“ ’Tis Carle, I really think—’tis only Carle, father! I know by the snap of his whip, for no other person ever snapped one like him. Why, Judy, he thinks it time you are making coffee, and has whipped up!”

It was indeed Carle, who came thus unexpectedly upon them, two hours at least sooner than looked for by his master, who had recommended him to stay behind until they had got a fair start, lest some suspicious eye should detect them, and the whole plan be frustrated.

“He! he! he! You got here fust, anyhow,” said the darkey, as he brought his horses to a stand beside them; “though I tried hard to catch up and give young missy a ride. Guess we had better eat breakfast in a hurry and be off, for some of dem nigger ask a great many question last night ’specting de big boxes we load in. But I guess I set ’em on de wrong track, any how. He! he! he!”

A flint was produced and fire struck, and shortly after the air was fragrant with boiling coffee, and a very comfortable breakfast was eaten on the green grass by the spring side; after which, things were quickly put in place, and the little company took the seats arranged for them in the broad, emigrant’s wagon, and sped on as ignorant of their destination as the ancient patriarch journeying on to the “Land of Promise.”

For five long, tedious days they went forward as fast as the miserable state of the roads and the jaded condition of the horses would allow, stopping occasionally to refresh themselves by some pleasant stream that crossed their path in the wilderness. They occasionally fell in with some person who questioned them of their journey, and their reply was invariably, “Going north to settle;” but one real Quaker was not thus contented.

“Thee lookest tired friend, wilt thou partake of a brother’s hospitality on thy way? Nay, no refusal, the young woman looketh sick and needeth a night’s rest! Rachel will give her nursing right gladly, for no Friends have crossed our threshold for months.”

It was the third day of their flight, and worn down with fatigue and loss of rest, they could not resist this pressing appeal of the good brother, and accordingly the horses were allowed to stop in front of a large log farm-house on the banks of the Susquehanna.

But the soi disant John Brown had some trouble in sustaining the new character he had assumed, for he not only made laughable blunders in the Quaker dialect, but when questioned of the prosperity and welfare of his brethren in the good city, betrayed an ignorance certainly unwarrantable in a brother; but his host was a shrewd, sensible man, and soon guessed more of his guest’s secret than would have rendered his stay comfortable had he surmised it.
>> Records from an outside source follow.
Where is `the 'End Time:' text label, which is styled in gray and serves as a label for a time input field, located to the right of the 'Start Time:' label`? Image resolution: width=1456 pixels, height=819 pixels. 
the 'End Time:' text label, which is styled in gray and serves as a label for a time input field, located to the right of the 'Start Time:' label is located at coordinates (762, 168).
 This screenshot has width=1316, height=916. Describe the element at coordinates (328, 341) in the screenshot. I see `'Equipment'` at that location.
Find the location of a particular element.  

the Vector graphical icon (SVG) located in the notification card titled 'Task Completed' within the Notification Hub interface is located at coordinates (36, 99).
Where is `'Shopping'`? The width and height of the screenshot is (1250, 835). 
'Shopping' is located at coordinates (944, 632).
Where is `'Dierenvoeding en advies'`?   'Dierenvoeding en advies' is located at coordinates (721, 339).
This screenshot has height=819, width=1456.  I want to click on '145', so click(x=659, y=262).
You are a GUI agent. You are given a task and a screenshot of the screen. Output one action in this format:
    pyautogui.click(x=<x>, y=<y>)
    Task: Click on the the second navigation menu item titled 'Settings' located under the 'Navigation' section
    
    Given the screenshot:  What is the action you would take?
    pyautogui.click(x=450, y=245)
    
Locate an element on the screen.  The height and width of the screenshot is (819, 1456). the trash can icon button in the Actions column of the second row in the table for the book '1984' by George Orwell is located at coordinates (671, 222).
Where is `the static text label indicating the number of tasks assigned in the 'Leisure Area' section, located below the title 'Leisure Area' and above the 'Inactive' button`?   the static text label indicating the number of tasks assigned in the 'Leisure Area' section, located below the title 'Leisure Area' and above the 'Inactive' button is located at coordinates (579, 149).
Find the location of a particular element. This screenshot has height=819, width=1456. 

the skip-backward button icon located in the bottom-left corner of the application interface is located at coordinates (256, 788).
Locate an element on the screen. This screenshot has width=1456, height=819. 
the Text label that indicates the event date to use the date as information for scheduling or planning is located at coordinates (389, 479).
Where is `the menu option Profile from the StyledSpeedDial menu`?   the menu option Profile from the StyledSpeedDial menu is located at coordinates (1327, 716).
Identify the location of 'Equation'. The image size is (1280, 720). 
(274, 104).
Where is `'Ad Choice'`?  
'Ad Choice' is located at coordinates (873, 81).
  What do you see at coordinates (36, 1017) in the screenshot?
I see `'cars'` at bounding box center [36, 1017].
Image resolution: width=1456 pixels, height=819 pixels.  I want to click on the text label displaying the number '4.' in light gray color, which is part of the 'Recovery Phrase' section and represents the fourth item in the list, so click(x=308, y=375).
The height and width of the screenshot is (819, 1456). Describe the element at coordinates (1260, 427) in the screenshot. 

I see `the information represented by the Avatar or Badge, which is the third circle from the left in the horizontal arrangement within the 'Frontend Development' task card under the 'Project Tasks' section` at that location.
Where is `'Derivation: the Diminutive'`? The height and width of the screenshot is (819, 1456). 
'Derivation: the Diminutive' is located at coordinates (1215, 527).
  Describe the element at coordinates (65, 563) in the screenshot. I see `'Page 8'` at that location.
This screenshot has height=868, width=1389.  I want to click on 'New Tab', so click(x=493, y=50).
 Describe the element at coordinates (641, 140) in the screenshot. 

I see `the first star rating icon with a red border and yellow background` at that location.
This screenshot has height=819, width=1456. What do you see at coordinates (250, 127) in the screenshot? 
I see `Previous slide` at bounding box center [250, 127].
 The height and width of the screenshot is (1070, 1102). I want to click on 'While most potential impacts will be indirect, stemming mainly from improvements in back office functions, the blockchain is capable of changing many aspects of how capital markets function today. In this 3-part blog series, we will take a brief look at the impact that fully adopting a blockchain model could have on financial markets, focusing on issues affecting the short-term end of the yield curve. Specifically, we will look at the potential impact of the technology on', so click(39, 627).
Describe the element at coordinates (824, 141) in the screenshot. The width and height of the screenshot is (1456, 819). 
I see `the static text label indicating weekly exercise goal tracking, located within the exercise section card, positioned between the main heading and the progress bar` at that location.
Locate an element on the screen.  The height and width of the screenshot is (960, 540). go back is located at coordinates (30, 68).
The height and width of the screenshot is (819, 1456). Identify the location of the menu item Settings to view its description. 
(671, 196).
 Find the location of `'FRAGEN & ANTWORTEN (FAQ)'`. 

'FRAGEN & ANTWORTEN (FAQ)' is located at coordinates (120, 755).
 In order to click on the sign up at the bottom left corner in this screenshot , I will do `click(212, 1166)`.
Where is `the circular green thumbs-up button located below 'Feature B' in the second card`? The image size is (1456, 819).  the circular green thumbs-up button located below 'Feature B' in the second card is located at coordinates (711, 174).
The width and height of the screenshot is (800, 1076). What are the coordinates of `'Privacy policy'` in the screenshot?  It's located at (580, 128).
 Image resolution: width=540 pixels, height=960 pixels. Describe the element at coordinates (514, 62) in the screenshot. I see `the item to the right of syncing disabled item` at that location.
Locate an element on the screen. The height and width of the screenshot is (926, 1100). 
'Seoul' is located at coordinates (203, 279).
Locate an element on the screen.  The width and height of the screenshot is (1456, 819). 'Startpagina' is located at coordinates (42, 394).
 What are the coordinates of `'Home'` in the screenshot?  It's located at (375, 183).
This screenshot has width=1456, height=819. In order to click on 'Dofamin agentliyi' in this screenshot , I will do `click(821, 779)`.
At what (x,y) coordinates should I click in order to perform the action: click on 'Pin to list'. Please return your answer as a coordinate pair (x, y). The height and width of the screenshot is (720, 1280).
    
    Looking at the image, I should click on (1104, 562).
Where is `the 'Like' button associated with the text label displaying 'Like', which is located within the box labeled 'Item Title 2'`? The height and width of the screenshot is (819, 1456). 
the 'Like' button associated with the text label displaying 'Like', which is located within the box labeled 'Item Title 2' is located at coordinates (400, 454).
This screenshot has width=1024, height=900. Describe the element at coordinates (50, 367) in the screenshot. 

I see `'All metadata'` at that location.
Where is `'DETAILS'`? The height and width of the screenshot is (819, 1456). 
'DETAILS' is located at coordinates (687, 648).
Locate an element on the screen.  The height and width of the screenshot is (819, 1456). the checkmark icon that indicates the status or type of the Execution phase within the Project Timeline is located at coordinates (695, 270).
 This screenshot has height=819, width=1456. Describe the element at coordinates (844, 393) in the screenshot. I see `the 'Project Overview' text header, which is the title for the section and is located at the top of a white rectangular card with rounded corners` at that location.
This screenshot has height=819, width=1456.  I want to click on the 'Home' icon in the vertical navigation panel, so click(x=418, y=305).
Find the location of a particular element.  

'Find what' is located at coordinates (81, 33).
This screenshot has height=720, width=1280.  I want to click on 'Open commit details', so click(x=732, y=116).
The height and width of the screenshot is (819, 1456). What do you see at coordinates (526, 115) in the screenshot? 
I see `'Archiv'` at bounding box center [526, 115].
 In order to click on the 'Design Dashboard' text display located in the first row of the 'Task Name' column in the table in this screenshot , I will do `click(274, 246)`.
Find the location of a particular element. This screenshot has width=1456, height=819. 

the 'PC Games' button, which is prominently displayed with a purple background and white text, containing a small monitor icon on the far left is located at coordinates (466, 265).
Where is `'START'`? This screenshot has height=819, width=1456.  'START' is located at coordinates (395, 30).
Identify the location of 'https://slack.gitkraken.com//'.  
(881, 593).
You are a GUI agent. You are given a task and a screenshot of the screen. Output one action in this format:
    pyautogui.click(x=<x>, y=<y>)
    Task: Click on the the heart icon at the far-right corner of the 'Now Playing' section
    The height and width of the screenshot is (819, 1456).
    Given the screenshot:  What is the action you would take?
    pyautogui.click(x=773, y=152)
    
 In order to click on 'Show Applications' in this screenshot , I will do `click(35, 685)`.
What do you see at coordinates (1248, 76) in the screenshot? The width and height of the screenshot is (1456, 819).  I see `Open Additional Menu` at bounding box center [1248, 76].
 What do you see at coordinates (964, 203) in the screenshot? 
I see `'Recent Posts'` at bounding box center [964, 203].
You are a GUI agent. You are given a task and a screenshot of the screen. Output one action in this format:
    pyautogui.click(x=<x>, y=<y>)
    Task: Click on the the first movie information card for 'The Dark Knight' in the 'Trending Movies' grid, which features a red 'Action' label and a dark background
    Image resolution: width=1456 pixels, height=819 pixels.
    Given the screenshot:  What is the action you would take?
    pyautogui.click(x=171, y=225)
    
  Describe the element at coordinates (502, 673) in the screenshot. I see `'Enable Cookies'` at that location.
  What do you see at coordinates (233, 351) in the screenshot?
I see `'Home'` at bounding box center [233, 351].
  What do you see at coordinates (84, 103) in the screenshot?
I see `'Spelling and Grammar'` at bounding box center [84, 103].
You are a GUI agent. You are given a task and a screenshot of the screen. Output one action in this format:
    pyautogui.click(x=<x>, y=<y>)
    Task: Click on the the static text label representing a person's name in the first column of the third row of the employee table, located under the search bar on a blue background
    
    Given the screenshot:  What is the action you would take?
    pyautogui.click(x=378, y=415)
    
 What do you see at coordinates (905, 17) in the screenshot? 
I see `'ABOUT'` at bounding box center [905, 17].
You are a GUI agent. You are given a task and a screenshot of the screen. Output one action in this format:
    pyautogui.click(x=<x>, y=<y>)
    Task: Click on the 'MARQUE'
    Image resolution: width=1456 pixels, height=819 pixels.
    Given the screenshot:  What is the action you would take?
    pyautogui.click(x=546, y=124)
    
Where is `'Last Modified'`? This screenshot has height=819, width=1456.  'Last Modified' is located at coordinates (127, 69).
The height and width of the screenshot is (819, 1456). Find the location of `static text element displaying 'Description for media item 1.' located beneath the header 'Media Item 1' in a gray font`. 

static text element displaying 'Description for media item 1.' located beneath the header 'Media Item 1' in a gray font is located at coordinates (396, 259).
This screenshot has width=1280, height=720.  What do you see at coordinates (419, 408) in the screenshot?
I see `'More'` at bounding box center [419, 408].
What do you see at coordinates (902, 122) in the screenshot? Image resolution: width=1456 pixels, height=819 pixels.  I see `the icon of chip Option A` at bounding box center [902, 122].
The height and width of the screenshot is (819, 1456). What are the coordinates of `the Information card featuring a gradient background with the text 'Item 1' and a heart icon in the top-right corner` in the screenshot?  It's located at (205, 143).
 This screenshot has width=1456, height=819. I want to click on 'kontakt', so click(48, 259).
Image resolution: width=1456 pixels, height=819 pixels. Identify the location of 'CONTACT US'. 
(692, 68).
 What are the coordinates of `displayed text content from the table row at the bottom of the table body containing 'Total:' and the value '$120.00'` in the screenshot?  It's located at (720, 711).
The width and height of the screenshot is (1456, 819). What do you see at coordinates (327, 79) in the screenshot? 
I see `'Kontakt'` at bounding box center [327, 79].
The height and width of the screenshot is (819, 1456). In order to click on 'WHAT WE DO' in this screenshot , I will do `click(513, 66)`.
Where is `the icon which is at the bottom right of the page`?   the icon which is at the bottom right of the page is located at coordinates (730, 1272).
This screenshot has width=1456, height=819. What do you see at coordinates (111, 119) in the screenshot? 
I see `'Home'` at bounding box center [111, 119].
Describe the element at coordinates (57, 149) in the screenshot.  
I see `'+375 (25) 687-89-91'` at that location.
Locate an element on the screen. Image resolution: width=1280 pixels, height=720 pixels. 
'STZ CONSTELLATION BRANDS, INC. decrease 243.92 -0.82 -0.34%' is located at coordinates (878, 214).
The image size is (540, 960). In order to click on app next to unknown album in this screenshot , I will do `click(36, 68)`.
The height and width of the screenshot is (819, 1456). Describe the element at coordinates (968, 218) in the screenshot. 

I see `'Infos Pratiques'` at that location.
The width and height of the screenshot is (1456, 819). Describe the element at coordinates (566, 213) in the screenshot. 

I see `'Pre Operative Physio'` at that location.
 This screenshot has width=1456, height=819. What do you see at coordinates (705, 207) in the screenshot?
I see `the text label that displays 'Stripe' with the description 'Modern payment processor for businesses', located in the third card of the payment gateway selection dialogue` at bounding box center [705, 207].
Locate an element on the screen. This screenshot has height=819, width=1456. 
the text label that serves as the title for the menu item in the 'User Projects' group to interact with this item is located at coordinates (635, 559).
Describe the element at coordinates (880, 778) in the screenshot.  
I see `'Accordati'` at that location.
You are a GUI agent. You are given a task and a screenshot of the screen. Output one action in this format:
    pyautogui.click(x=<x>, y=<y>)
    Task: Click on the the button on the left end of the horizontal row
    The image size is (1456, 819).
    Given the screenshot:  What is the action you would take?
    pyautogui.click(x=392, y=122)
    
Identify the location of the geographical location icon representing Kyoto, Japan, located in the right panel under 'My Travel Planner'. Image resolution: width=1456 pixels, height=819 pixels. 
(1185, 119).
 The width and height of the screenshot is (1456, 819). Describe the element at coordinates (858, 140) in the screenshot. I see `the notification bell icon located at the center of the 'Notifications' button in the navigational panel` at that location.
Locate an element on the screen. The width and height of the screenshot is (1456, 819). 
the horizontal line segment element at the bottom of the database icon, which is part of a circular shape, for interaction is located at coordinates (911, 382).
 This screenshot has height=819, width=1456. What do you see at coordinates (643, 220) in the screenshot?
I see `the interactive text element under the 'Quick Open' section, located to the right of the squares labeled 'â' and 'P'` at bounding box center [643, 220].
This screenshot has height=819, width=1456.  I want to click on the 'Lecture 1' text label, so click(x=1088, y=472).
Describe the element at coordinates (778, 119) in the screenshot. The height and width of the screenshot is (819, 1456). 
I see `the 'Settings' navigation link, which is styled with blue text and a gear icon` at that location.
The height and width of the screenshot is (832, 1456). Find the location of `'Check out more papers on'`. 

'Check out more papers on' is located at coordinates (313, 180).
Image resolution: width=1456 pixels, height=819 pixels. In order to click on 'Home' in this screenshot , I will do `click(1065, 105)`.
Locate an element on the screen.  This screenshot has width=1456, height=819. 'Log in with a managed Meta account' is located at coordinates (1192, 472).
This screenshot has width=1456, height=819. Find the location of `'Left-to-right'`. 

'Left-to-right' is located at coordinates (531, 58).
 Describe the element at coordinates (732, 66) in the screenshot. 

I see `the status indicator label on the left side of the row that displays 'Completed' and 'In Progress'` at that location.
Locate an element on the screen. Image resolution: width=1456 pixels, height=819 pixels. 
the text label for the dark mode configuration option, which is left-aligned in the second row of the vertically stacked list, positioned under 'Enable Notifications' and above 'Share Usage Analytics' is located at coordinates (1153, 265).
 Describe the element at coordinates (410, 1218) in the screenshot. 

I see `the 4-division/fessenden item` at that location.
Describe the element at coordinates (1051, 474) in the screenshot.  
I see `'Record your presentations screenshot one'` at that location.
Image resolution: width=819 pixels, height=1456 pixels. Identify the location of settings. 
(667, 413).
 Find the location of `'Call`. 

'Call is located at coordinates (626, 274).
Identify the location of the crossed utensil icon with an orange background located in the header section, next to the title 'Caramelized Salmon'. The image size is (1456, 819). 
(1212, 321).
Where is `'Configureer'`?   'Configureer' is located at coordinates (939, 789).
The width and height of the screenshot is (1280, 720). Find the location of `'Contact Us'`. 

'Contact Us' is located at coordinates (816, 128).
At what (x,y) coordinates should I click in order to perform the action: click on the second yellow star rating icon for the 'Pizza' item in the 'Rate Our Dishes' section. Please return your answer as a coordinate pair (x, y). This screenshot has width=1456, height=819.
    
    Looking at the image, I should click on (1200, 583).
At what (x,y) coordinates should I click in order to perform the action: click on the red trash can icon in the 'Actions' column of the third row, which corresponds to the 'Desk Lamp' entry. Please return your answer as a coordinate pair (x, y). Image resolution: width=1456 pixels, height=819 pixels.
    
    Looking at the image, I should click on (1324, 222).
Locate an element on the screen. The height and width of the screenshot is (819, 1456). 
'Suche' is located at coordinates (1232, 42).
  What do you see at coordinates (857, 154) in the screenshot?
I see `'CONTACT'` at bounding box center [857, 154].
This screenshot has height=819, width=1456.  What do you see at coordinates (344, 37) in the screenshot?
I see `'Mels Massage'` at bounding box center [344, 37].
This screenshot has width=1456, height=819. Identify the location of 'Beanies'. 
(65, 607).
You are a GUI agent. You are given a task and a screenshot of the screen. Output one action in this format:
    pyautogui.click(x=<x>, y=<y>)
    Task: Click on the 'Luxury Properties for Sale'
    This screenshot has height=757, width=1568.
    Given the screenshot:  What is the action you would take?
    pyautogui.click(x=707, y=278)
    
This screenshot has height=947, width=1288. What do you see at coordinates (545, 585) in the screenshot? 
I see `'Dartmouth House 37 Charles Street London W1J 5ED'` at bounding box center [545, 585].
But the secret was in safe keeping, and the poor fugitives were loaded with kindness and sent forward on the morrow with the nicest provisions of the dairy for their future necessity.

“Beware of New England Friends,” said their hospitable host, with a sly look, at parting, “or the good Puritans there may send thee back with holes in thy tongue, or minus ears.”

The last two days of their journey were beset with difficulties and dangers. They had forsaken the public way, and their path was literally in the wilderness, and so thickly strewn with obstacles as to render every step tedious and toilsome; but death was behind, and the hope of life before, and so they went forward steadily and patiently.